> THE TASK
What lines in the records include the string "width"? Return each one.

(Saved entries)
BEGIN

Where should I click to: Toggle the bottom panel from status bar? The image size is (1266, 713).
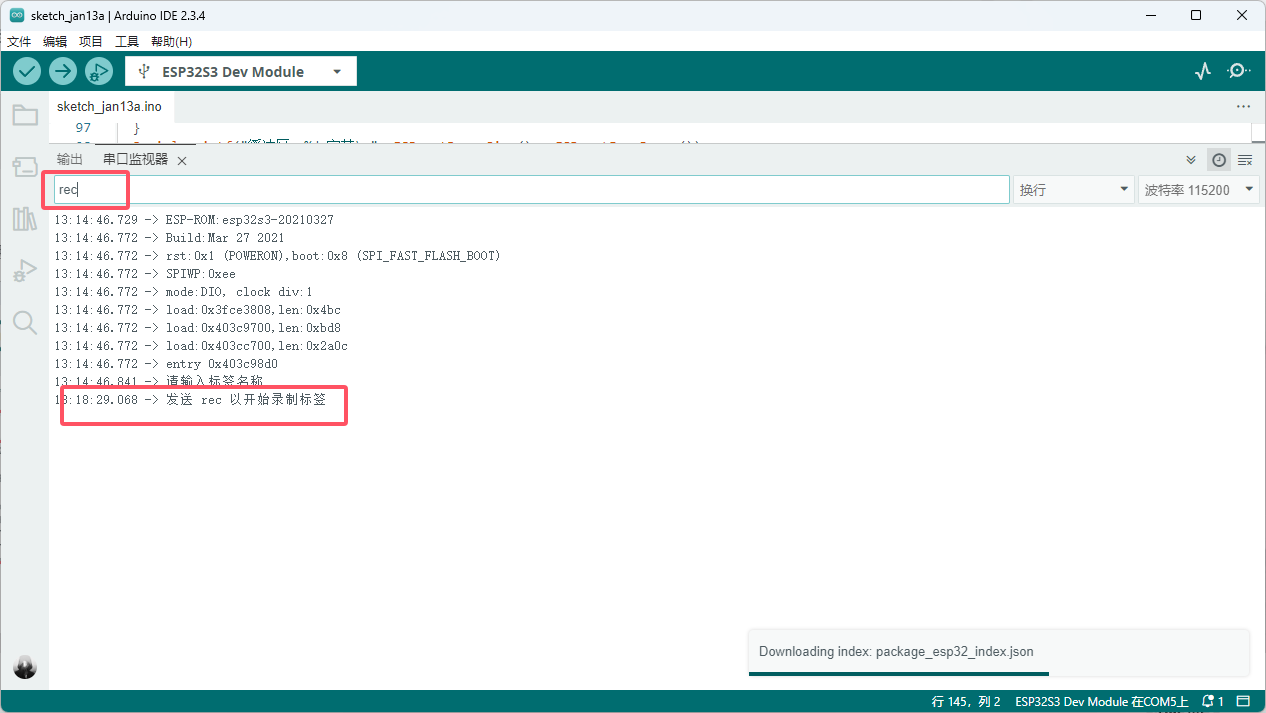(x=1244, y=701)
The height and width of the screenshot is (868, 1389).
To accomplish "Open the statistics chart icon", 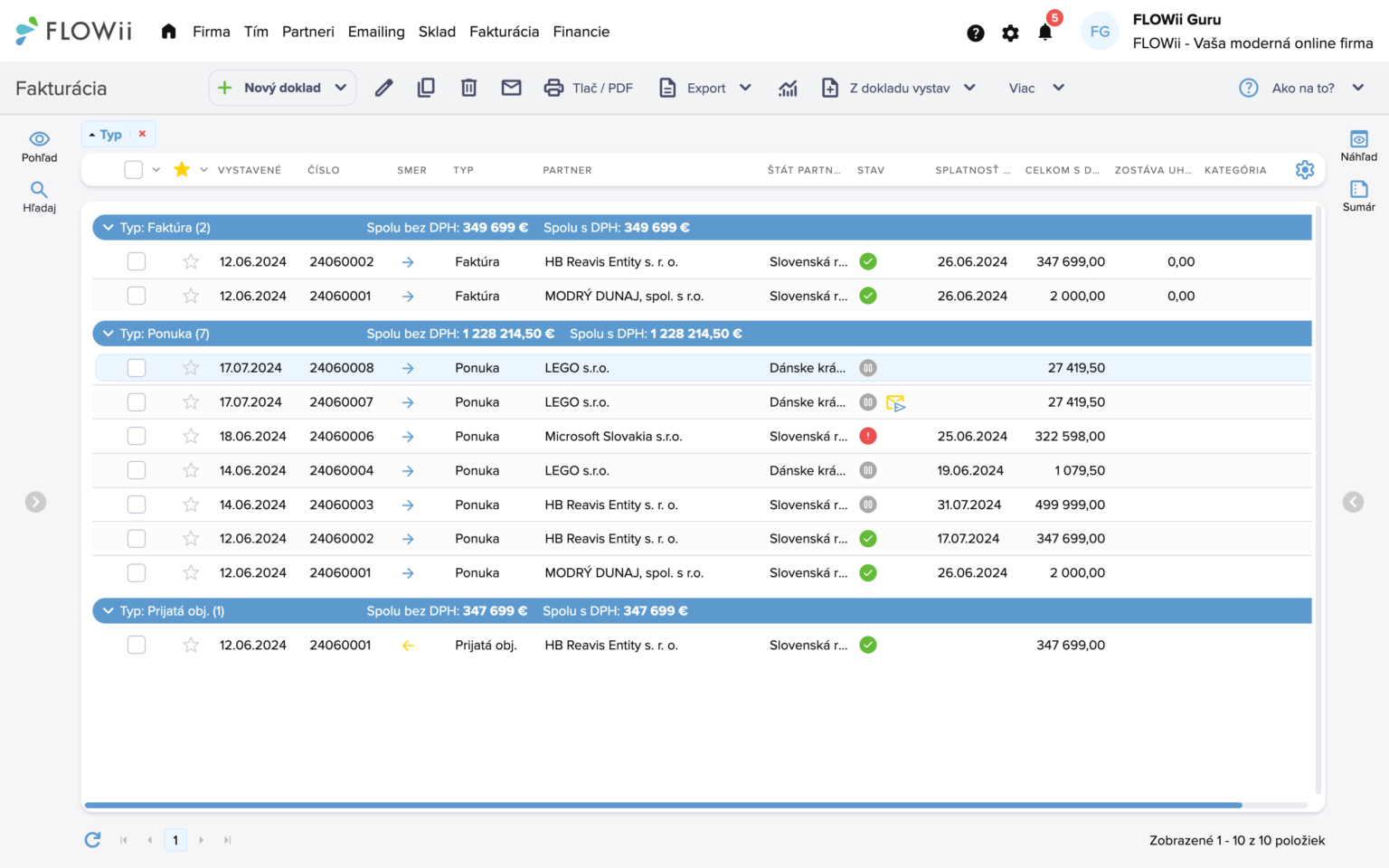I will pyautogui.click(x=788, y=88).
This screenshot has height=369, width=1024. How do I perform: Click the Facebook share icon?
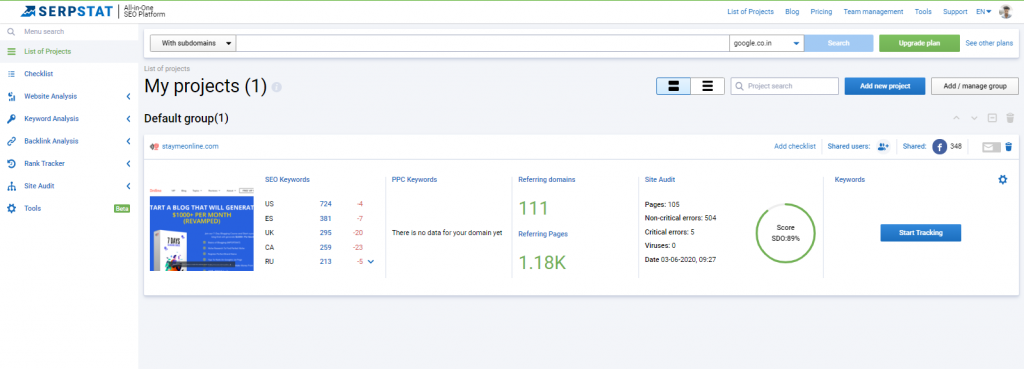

END

> SOLUTION TO THE PROBLEM
The height and width of the screenshot is (868, 1389).
This screenshot has height=369, width=1024. How do I perform: Click the Facebook share icon?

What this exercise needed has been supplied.